The exercise> Turn the lines into a numbered list, skipping any blank ones. Cover only the lines starting with the one that contains "Task: Click the Affiliate breadcrumb item" and going on through the last line of the records.

(Records from a data source)
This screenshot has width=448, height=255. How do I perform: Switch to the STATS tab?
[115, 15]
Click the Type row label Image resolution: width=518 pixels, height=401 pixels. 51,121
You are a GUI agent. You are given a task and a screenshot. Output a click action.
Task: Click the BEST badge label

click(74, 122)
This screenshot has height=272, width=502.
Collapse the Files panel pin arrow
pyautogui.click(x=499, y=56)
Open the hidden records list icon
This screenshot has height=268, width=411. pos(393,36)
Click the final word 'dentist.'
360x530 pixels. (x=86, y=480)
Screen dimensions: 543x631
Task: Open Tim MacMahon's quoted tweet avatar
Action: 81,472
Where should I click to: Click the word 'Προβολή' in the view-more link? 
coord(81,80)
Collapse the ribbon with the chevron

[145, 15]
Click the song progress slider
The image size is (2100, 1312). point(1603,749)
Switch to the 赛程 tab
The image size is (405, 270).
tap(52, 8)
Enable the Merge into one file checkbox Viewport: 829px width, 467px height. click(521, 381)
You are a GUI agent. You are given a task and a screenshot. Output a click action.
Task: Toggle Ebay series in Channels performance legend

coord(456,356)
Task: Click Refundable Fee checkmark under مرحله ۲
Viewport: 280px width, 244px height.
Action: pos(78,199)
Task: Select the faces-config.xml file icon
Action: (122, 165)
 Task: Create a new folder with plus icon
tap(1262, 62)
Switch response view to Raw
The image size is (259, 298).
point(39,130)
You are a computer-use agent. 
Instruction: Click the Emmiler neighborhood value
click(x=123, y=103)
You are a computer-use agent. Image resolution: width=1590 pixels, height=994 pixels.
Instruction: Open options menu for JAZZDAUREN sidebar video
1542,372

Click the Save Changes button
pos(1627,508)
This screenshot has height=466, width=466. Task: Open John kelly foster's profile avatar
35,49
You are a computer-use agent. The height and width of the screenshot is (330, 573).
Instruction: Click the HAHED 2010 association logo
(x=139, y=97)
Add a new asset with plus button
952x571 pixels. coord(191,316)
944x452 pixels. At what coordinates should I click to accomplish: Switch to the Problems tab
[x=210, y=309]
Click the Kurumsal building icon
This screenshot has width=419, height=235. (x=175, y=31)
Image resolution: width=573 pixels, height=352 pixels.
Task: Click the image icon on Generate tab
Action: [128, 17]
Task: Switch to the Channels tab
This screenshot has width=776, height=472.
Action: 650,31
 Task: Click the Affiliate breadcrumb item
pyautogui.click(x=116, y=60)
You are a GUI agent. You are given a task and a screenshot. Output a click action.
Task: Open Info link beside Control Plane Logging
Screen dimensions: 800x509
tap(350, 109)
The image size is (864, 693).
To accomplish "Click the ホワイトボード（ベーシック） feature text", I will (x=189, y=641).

Final result>
1.  Task: Click the Affiliate breadcrumb item
2. pyautogui.click(x=116, y=60)
3. You are a GUI agent. You are given a task and a screenshot. Output a click action.
4. Task: Open Info link beside Control Plane Logging
5. Screen dimensions: 800x509
6. tap(350, 109)
7. The image size is (864, 693).
8. To accomplish "Click the ホワイトボード（ベーシック） feature text", I will (x=189, y=641).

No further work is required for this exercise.